Exercise prompt: Can you rewrite all of the lines below as a Markdown table with the columns Row and Text, numbering each line and skipping any blank ones? Leave the pictures out of your answer.

Input for this task:
========

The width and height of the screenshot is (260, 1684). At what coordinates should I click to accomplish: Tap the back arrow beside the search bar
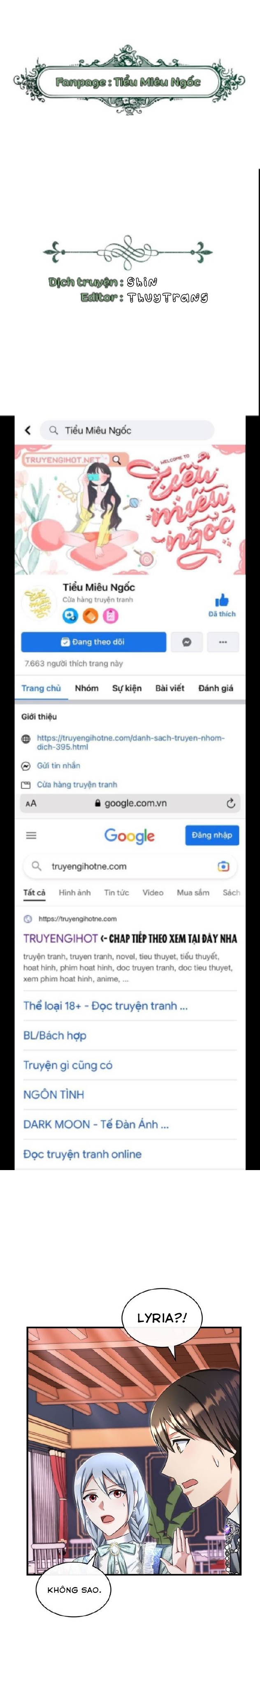28,429
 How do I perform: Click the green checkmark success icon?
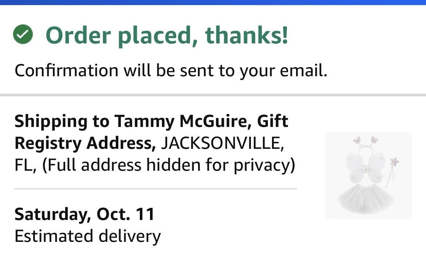[23, 35]
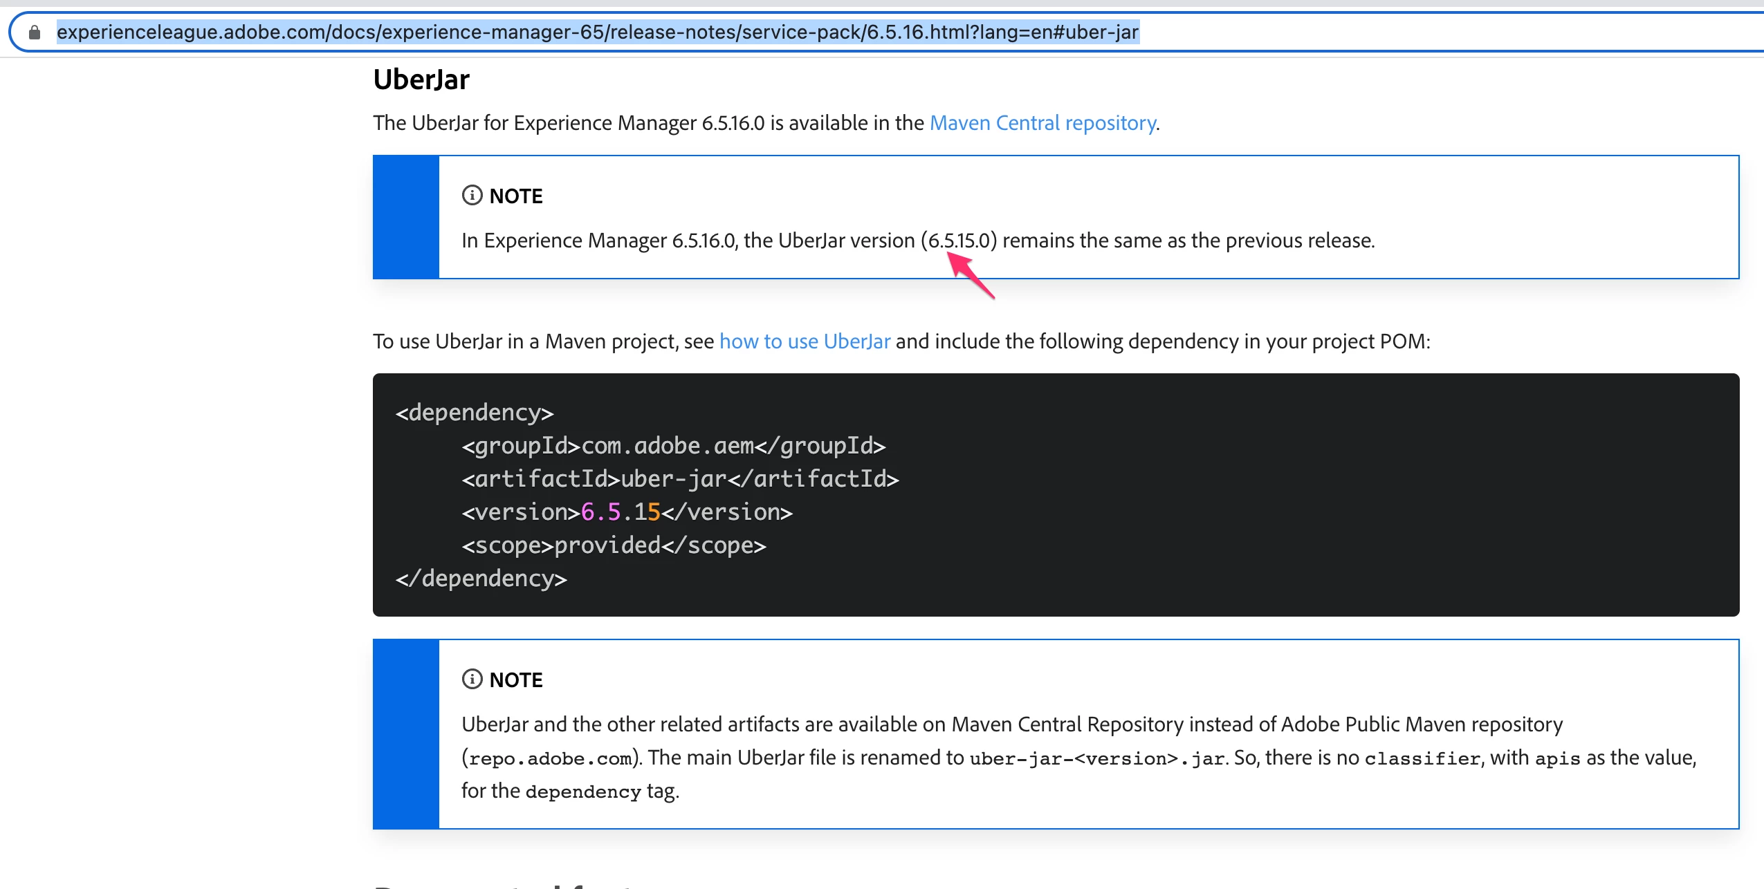Image resolution: width=1764 pixels, height=889 pixels.
Task: Click the info icon in second NOTE
Action: pyautogui.click(x=472, y=680)
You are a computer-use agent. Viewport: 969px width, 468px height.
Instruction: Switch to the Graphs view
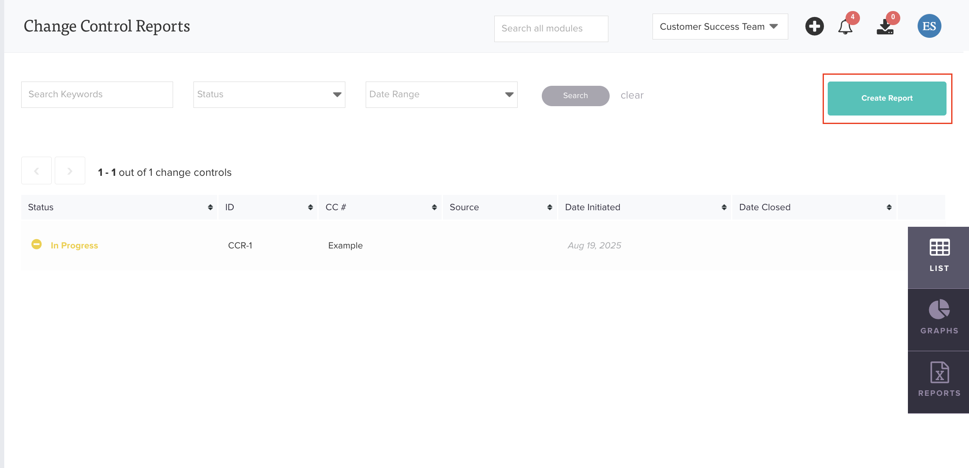coord(939,319)
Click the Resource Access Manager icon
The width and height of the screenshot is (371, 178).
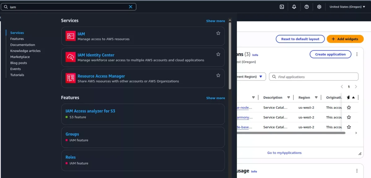coord(70,78)
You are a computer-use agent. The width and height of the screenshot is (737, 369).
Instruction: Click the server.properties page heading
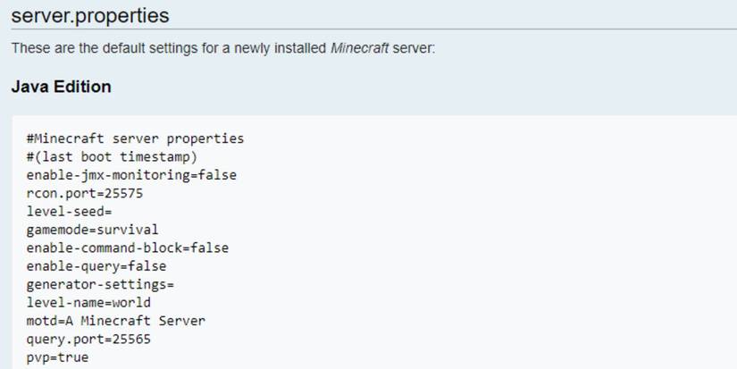(x=89, y=16)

========

Result below:
| Row | Text |
|---|---|
| 1 | The width and height of the screenshot is (260, 1684). At what coordinates should I click to accomplish: Tap the back arrow beside the search bar |
| 2 | 28,429 |
| 3 |  How do I perform: Click the green checkmark success icon? |
| 4 | [23, 35] |
| 5 | Image resolution: width=1764 pixels, height=889 pixels. |
| 6 | Task: Click the info icon in second NOTE |
| 7 | Action: pyautogui.click(x=472, y=680) |
| 8 | You are a computer-use agent. Viewport: 969px width, 468px height. |
| 9 | Instruction: Switch to the Graphs view |
| 10 | coord(939,319) |
| 11 | Click the Resource Access Manager icon |
| 12 | The width and height of the screenshot is (371, 178). |
| 13 | coord(70,78) |
| 14 | You are a computer-use agent. The width and height of the screenshot is (737, 369). |
| 15 | Instruction: Click the server.properties page heading |
| 16 | (x=89, y=16) |